And we did not want to — because save the cost moving to ourselves and because it caused our customer some trouble. It took time to qualify the product. It took time to get our customer to approve the conversion. Even we know our SKE capability and our quality is good, but we still need a customer approval before we can move. And since they are focused in industrial and automotive, that approval process is longer than the consumer product, consumer customers. And so we would gradually move in, but we will not just make a big wave, big move. But for any new customer new design wins, after we qualify SKE, we would get the product from SKE to support any new customer, new design wins. But existing customer, we will take time.
 
Steve Smigie - Raymond James — Analyst
Okay, thank you. That’s very helpful. On the currency impact on gross margin, as I look forward I am certainly not a currency expert, but my understanding is that maybe over time the Chinese currency will become less tied to US currencies and so it has been somewhat undervalued as it is. So do you anticipate that continuing to be a problem in future quarters? And if so, is there any way to hedge that out?

**RECORD SET**
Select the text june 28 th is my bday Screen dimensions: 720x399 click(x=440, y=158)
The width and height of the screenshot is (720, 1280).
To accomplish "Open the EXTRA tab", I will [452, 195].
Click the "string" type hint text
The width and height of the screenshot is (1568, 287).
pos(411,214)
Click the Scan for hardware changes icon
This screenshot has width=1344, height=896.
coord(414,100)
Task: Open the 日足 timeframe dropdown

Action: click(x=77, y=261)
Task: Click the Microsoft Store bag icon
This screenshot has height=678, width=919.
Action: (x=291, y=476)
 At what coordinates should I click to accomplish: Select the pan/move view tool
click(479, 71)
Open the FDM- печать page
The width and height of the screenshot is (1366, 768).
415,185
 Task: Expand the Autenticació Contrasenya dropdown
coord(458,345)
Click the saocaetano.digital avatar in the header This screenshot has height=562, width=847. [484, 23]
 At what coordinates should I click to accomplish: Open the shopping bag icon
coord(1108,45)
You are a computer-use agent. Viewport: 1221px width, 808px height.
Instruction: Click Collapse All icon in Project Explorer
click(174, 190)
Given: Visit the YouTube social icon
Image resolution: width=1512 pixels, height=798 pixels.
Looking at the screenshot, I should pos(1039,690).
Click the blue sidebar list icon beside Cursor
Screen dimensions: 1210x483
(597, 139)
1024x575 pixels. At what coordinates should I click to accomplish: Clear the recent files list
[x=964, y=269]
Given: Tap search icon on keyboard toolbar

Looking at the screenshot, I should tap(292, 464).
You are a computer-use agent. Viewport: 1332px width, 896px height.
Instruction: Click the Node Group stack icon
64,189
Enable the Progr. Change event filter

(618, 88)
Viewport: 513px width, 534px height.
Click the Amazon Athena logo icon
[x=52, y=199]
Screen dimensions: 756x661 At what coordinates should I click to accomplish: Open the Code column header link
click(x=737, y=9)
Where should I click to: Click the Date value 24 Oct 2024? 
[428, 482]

**PROBLEMS**
**a.** Answer these questions from the earnings call transcript, one answer per line, marked (i), (ii) and (iii).
(i) What does the company still need before it can move a product?
(ii) In which two markets is the customer focused?
(iii) What firm is Steve Smigie with?
**b.** For each statement, say yes or no depending on whether it agrees with the earnings call transcript, and quote the words that decide it.
(i) The approval process for industrial and automotive customers is shorter than for consumer customers.
(ii) After SKE is qualified, product from SKE will support new customers and new design wins.
(iii) Steve Smigie calls himself a currency expert.
**c.** Repeat the part of the earnings call transcript between "And we did not" and "will take time.", inclusive.

**TASK-BY-TASK RESULTS**
**a.**
(i) A customer approval
(ii) Industrial and automotive
(iii) Raymond James

**b.**
(i) No: "that approval process is longer than the consumer product, consumer customers"
(ii) Yes: "after we qualify SKE, we would get the product from SKE to support any new customer, new design wins"
(iii) No: "I am certainly not a currency expert"

**c.**
And we did not want to — because save the cost moving to ourselves and because it caused our customer some trouble. It took time to qualify the product. It took time to get our customer to approve the conversion. Even we know our SKE capability and our quality is good, but we still need a customer approval before we can move. And since they are focused in industrial and automotive, that approval process is longer than the consumer product, consumer customers. And so we would gradually move in, but we will not just make a big wave, big move. But for any new customer new design wins, after we qualify SKE, we would get the product from SKE to support any new customer, new design wins. But existing customer, we will take time.